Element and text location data
--------------------------------------------------
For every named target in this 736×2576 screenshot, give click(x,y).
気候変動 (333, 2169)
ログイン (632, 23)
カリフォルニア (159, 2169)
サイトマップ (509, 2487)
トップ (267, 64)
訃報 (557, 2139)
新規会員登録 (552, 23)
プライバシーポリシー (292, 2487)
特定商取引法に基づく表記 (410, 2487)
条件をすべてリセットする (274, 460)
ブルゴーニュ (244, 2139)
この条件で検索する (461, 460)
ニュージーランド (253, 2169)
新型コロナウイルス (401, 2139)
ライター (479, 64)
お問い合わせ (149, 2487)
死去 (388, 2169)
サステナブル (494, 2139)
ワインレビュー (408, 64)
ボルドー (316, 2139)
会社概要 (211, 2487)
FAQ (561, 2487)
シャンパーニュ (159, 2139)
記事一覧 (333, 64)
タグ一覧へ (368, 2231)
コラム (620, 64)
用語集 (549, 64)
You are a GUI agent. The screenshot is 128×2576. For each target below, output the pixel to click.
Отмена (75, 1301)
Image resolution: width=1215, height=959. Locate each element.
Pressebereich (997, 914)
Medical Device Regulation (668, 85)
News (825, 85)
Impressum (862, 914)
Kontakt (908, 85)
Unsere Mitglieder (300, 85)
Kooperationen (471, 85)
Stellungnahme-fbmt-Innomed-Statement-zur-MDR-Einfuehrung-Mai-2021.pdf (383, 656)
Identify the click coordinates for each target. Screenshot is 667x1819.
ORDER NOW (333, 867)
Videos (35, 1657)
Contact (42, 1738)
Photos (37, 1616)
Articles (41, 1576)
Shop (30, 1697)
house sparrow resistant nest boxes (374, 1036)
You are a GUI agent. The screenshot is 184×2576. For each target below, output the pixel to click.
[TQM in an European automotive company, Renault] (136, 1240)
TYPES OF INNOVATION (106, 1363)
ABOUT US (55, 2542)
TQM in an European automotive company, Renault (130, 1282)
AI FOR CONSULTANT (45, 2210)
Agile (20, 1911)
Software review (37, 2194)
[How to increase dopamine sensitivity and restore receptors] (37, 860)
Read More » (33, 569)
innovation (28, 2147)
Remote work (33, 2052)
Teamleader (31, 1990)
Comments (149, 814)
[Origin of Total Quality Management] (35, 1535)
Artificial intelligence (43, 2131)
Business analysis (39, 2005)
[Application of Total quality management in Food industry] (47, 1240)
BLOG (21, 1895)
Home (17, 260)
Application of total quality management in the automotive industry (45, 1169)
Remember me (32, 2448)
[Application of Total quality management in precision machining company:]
--------------------------------------------------
» **TASK INSTRUCTIONS**
Work out how many lines of the material contain the string "each". Give only the number.

» **FINAL RESULT**
4